O desfile da Acadêmicos de Niterói em homenagem a Lula no Carnaval 2026 do Rio gerou nova acusação contra a escola, a mais nova do Grupo Especial. Dessa vez não envolve políticos da direita e nem o TSE (Tribunal Superior Eleitoral), que permitiu a apresentação da azul e branca na Sapucaí em meio a chance de ser caracterizada como campanha eleitoral antecipada.
Quem está reclamando da Niterói é a Imperatriz Leopoldinense, que desfilou na sequência, na noite deste domingo (15). A verde e branca que cantou a vida de Ney Matogrosso acusa a coirmã de bloquear a passagem na área da dispersão com três carros alegóricos gerando uma paralisação de cinco minutos.

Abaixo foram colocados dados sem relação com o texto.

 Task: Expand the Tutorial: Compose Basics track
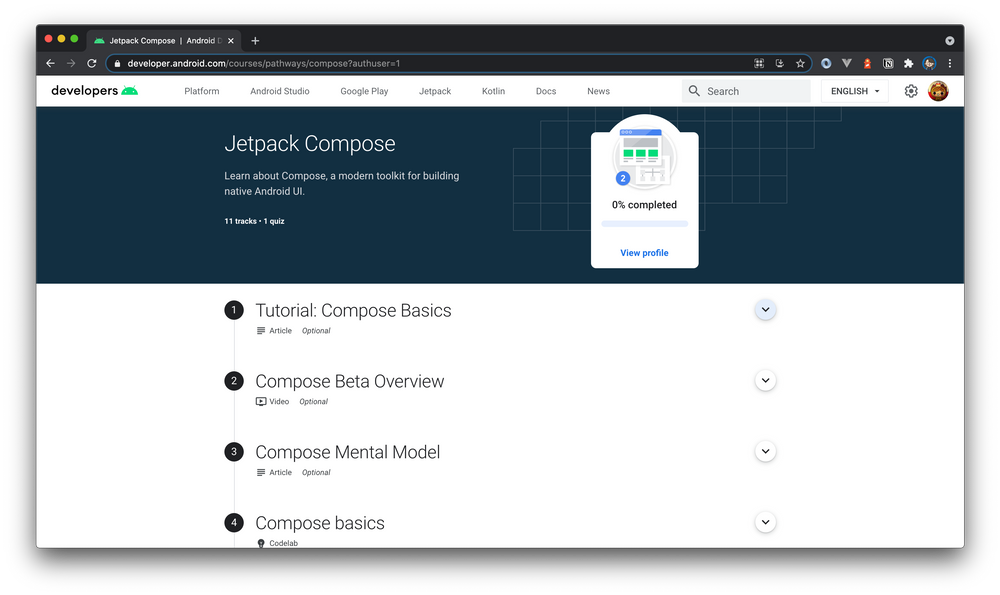pos(765,310)
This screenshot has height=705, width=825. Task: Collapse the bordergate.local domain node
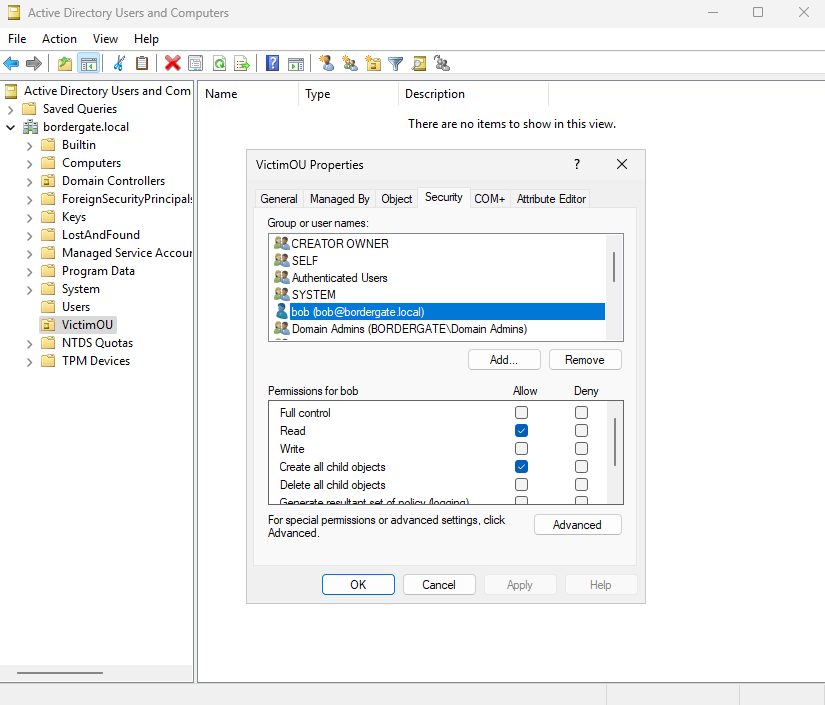pyautogui.click(x=11, y=127)
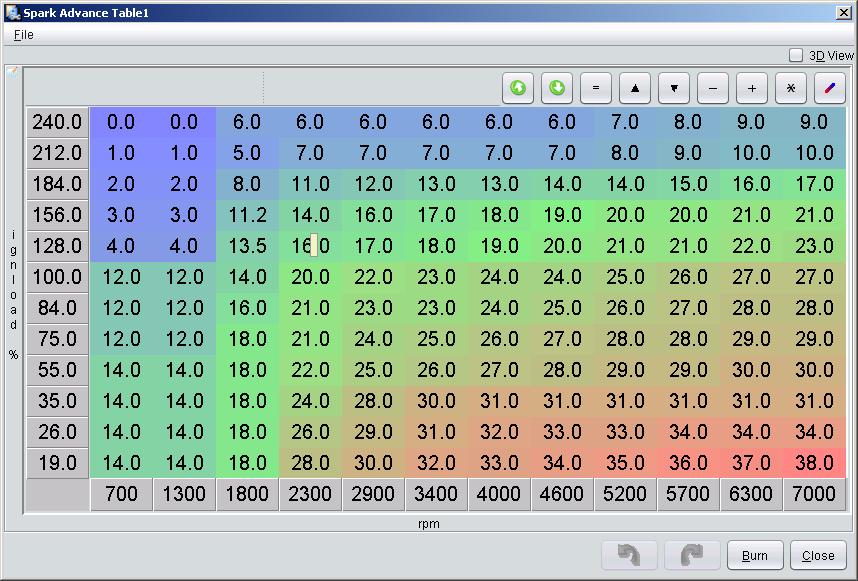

Isso acarretou um problema na evolução da Imperatriz, segundo a agremiação de Ramos e o problema foi levado à Liesa (Liga Independente das Escolas de Samba). Vale lembrar que o quesito é um dos nove a serem julgados nos três dias de desfiles.
Leia a nota oficial divulgada pela Imperatriz Leopoldinense, campeã nove vezes no Grupo Especial, sendo cinco com a carnavalesca Rosa Magalhães (1947-2024), enredo deste ano do Salgueiro.
O G.R.E.S. Imperatriz Leopoldinense, em nome da presidente Catia Drumond e de sua diretoria, esclarece que a escola teve sua evolução impactada devido a um problema na dispersão provocado por alegorias da escola que a antecedeu na ordem de apresentação.
Três carros alegóricos da Acadêmicos de Niterói bloquearam a passagem da Imperatriz, ocasionando aproximadamente 5 minutos de paralisação. A presidência e a direção da Imperatriz contactaram representantes da LIESA para relatar o ocorrido imediatamente.
A escola segue em diálogo com a entidade nesta segunda-feira (16) para acompanhar o caso. A Imperatriz reforça que cumpriu seu planejamento e que o ocorrido é alheio à responsabilidade da agremiação. Diante dos prejuízos causados, a escola avalia as providências cabíveis para resguardar seus direitos no processo de apuração.